Possibility of Life on Other Planets
Based on the Copernican principle, which states that Earth does not occupy a unique position in the Universe, and the mediocrity principle, which suggests that there is nothing special about life on Earth, leading scientists like Carl Sagan and Stephen Hawking have argued that it is improbable for life NOT to exist on other planets except Earth. Stephen Hawking who has won more than 20 different awards also believes that during the habitable Epoch following the Big Bang life may have independently emerged at many different places.
With an intention to stimulate dialogue and as a part of agenda to be discussed at the Green Bank conference, Frank Drake the University of California, Santa Cruz, astronomer devised an equation in 1961 which widely came to be known as the Drake's Equation. Though this is not considered to be a scientific tool for empirical analysis, it is accepted to be a probabilistic argument used to estimate the number of active, communicative extraterrestrial civilizations in the Milky Way galaxy. The equation multiplies the following variables:
- The rate of formation of suitable stars.
- The fraction of those stars that are orbited by planets.
- The number of Earth-like worlds per planetary system.
- The fraction of planets where intelligent life develops.
- The fraction of possible communicative planets.
- The "lifetime" of possible communicative civilizations.
According to physicist Paul Davis, the universe is teeming with the building blocks of life such as elements of amino acids which connect to form proteins, for example rocks of Moon and surface of Mars have been found to contain these substances, which have been discovered with the help of spectral-analysis. It has been concluded that the whole universe is made up of the same elements as the Earth.
There are trillions of stars and thus at least one/fourth the number of solar systems in the universe and according to scientists one of every 10000 stars is capable of having a planet like Earth revolving around it. Keeping in mind the number of stars in the universe, this is really a big number. Another point given in favor of the possibility of life elsewhere is that carbon which is the most vital component of any life form is present everywhere in the universe. Carbon is capable of forming complex compounds by easily attaching with other elements such as oxygen, nitrogen, phosphorus, hydrogen etc. Thus it would not be a far-fetched idea that there can be other life forms present elsewhere in the universe.
According to scientists life has a lot of odds in favor of it. It can commence and survive in drastic conditions. Organisms are found to survive in areas strongly affected by heat, nuclear radiations, poisonous substances etc. Aquatic life is found in geysers of boiling water and in frozen water bodies. Thus it can be said that some life forms are very tough.

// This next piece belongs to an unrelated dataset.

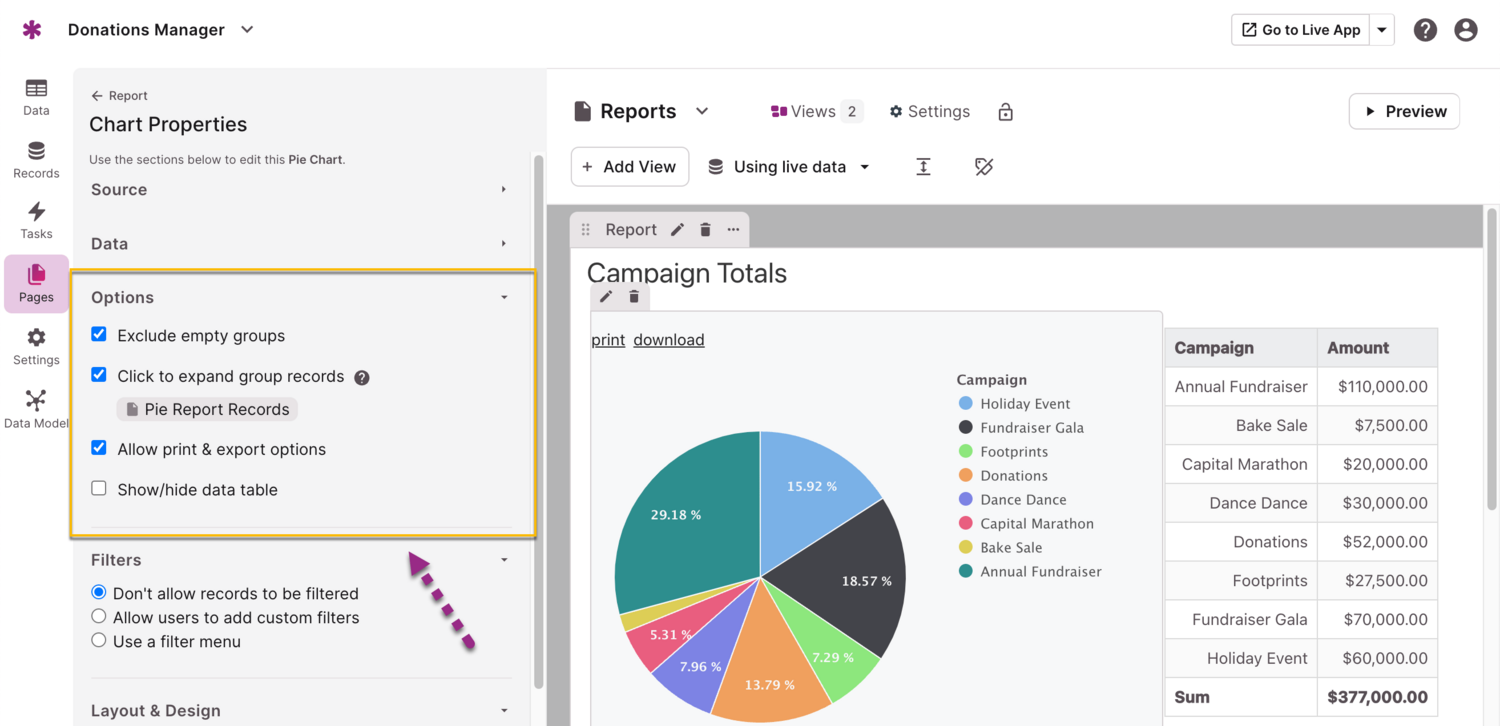This screenshot has height=726, width=1500.
Task: Click the Annual Fundraiser legend color dot
Action: (x=965, y=572)
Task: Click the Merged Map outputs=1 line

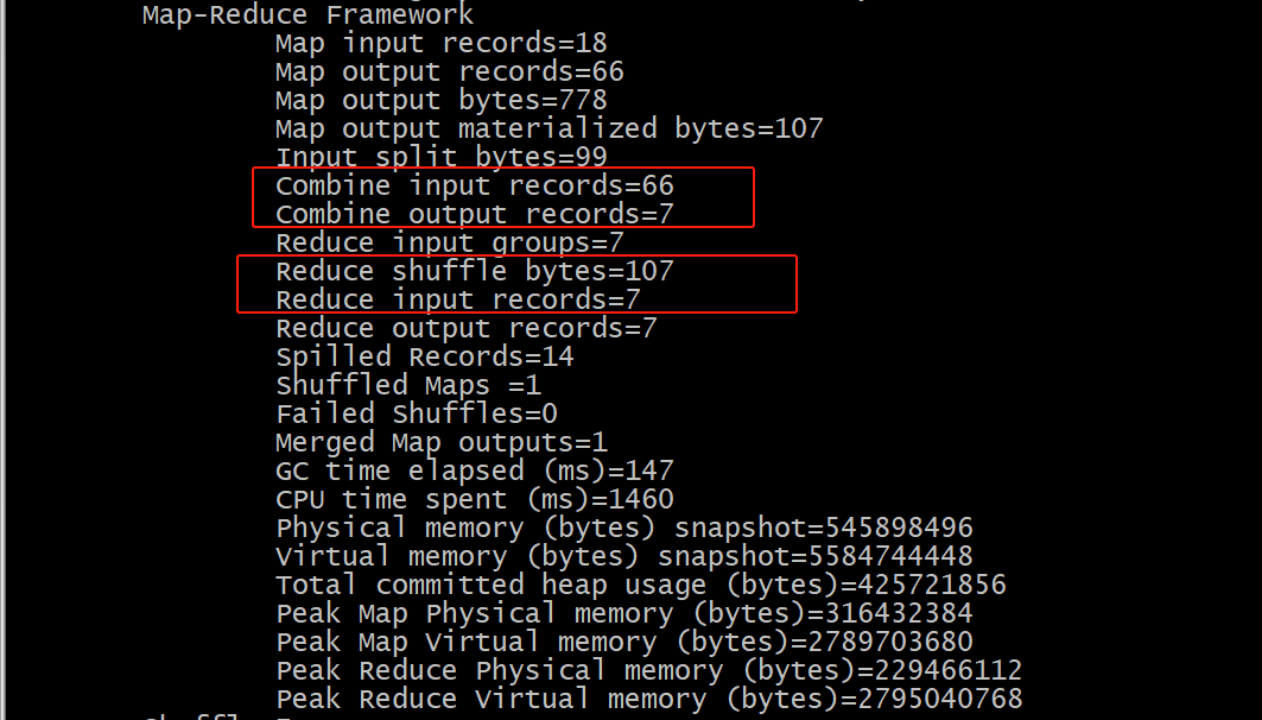Action: pos(441,442)
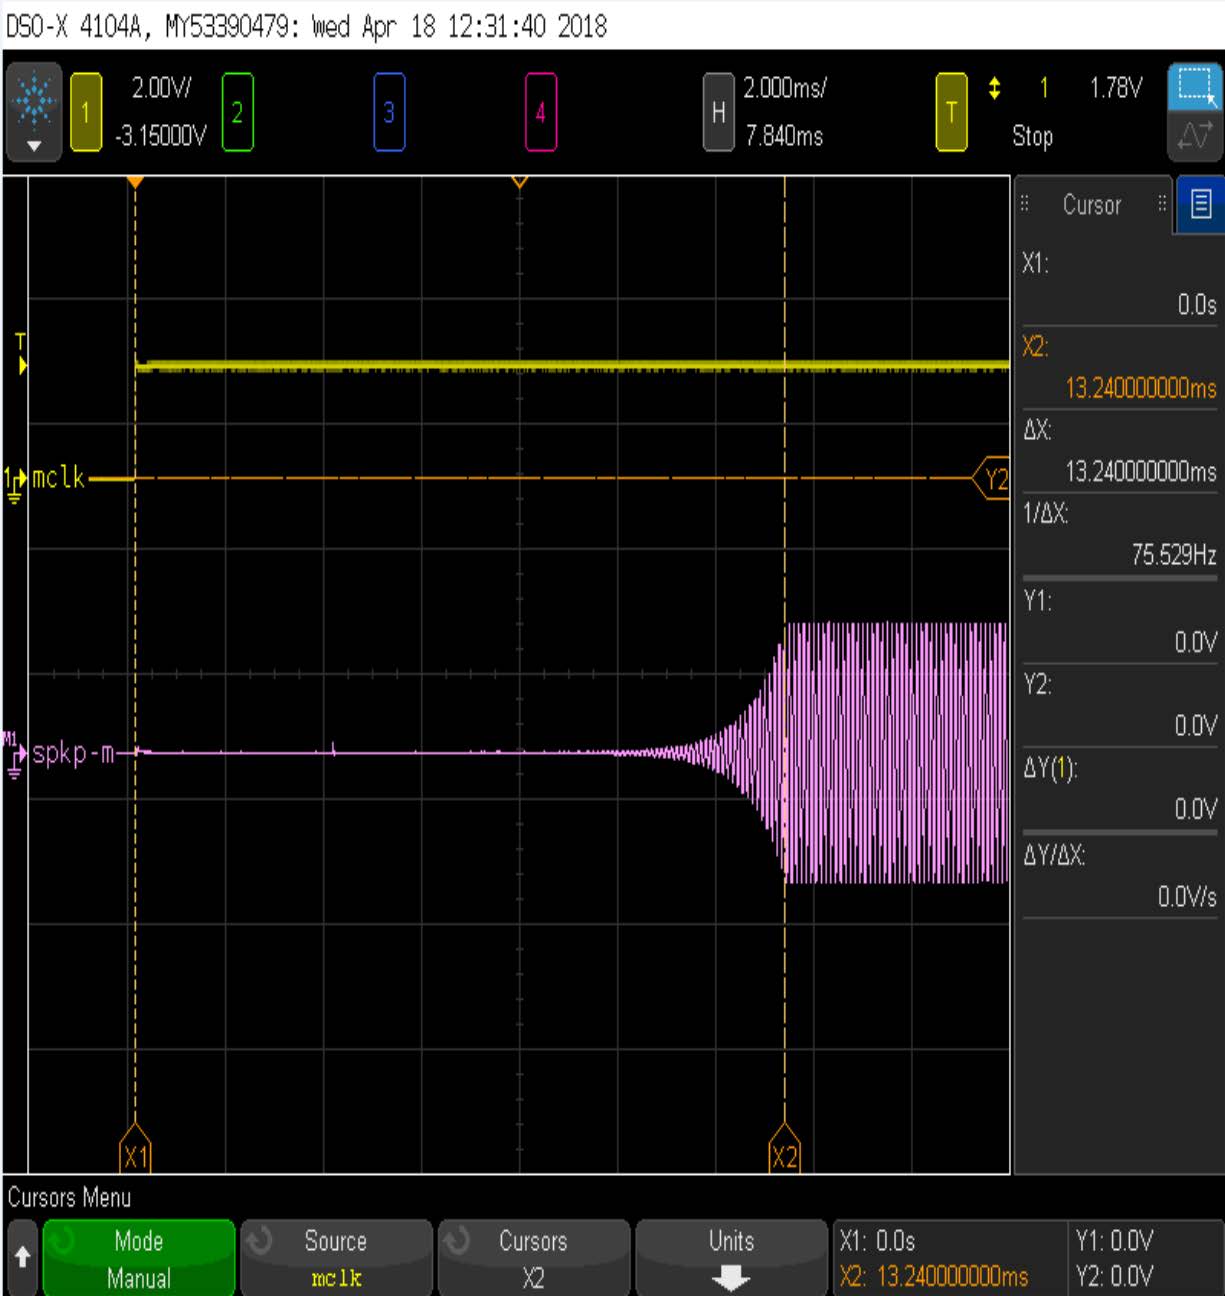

In the quest of extraterrestrial intelligence Dr. Frank Drake assembled a group of scientists. He ingeniously designed a formula called the ‘Drake’s Equation’. This equation is suggested to be the most useful weapon in finding the probability of extraterrestrial intelligence. The universe consists of more stars than there are grains of sand on all the beaches of the earth. The total number of stars which can have life supporting planets in their own solar systems is about 400 000 000 000. This is the first term of Drake’s equation. The second term represents the total number of stars which really have planets. We know now that there are other stars in the universe which have their own planets. In 1999 scientists found that there existed a planetary system around Epsilon Andromeda, a star similar to Sun. The next term in Drake’s equation represents all the earth like planets which can harbor life.
It has been proved that life starts its cycle of commencement, existence, survival and development at the first opportunity that it gets. The same had happened on our own planet when life started here. Thus it is not that difficult to logically assume that life could have originated elsewhere as well. Scientists know that amino acids and organic hydrocarbons are abundant in the universe. Comets, meteorites and interstellar gas have been found to harbor these building blocks of life. Even if intelligent life has been developed elsewhere, does it want to contact us? This is a really big question and the last factor of Drake’s equation. That is the Drake equation in a nutshell gives the number of intelligent lives that want to contact us.
Our Milky Way is estimated to contain another 200 billion planets. At least one of these might be having ideal conditions for commencement of organic life that might have developed into an intelligent one. What about the uncountable number of planets beyond our Milky Way? Life is known to survive in hostile environments such as vents of volcanic sites. So, if all this is true, why do we have to narrow our minds and constrict our notion in believing that only earth contains intelligent life?